● Task to complete: Extract, word for word, the lines from the one containing "You are a computer-use agent." through the end of the entries, and leave the pictures out of your answer.

(Data entries)
◆ ◆ ◆ ◆
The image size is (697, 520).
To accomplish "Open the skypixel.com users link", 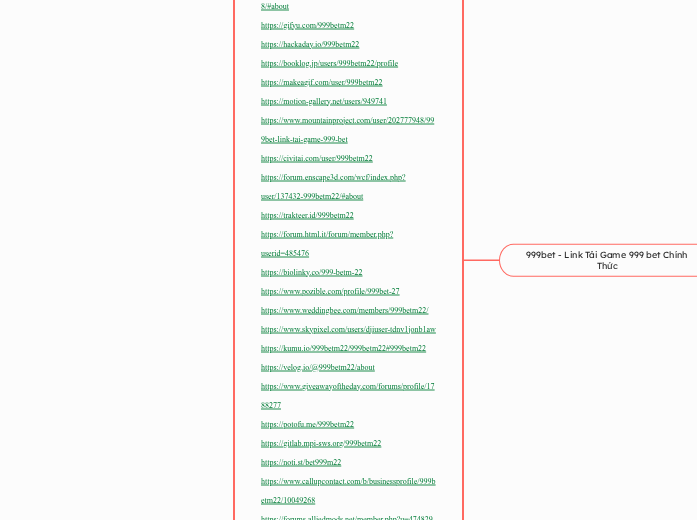I will (348, 330).
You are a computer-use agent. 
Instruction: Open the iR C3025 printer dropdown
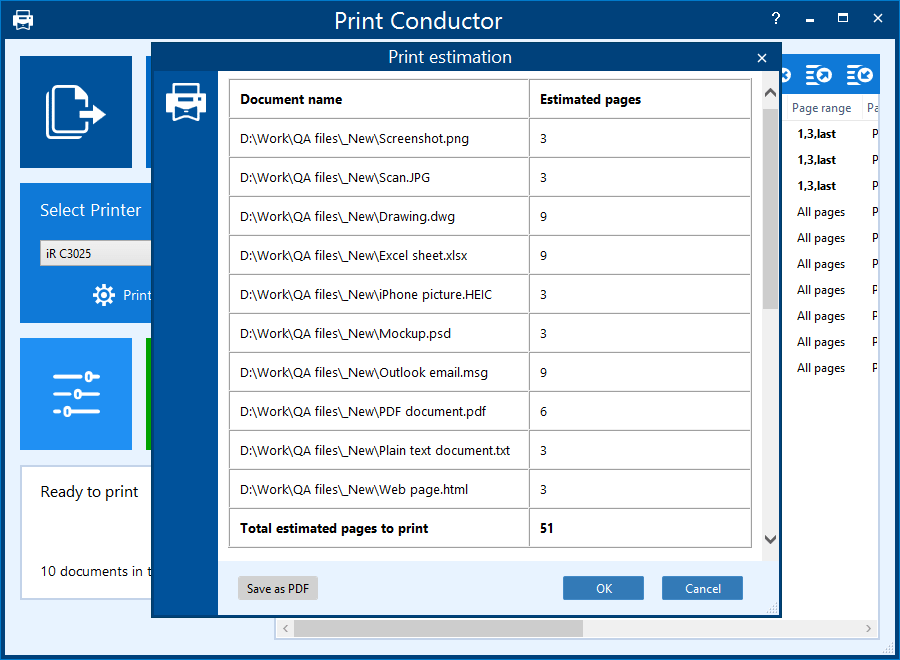pyautogui.click(x=95, y=253)
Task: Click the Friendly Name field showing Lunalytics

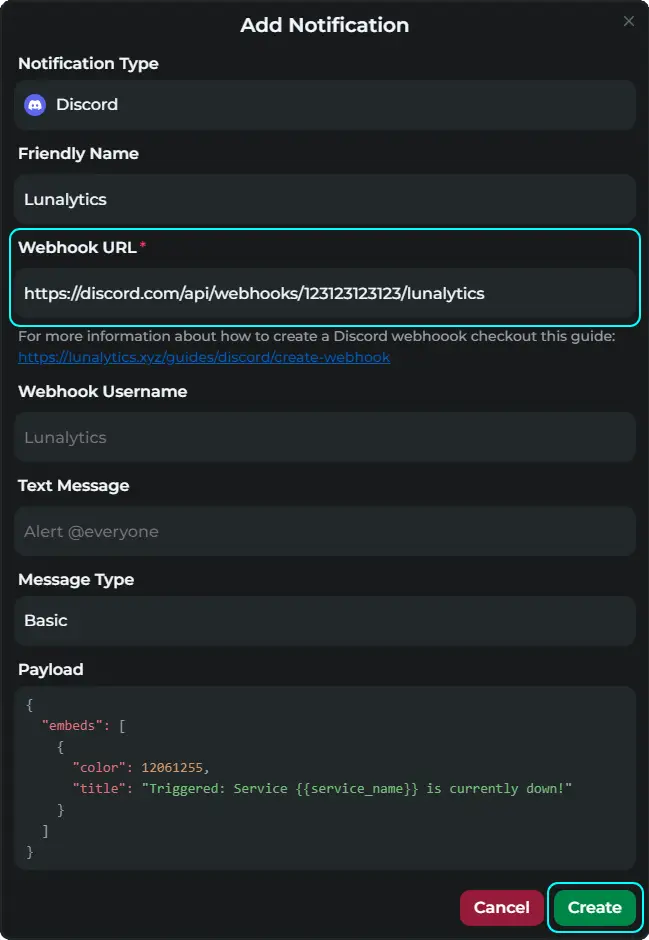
◆ ◆ ◆ ◆
● The output:
You are a computer-use agent. 
Instruction: Open the iR C3025 printer dropdown
pyautogui.click(x=95, y=253)
Task: Click the Friendly Name field showing Lunalytics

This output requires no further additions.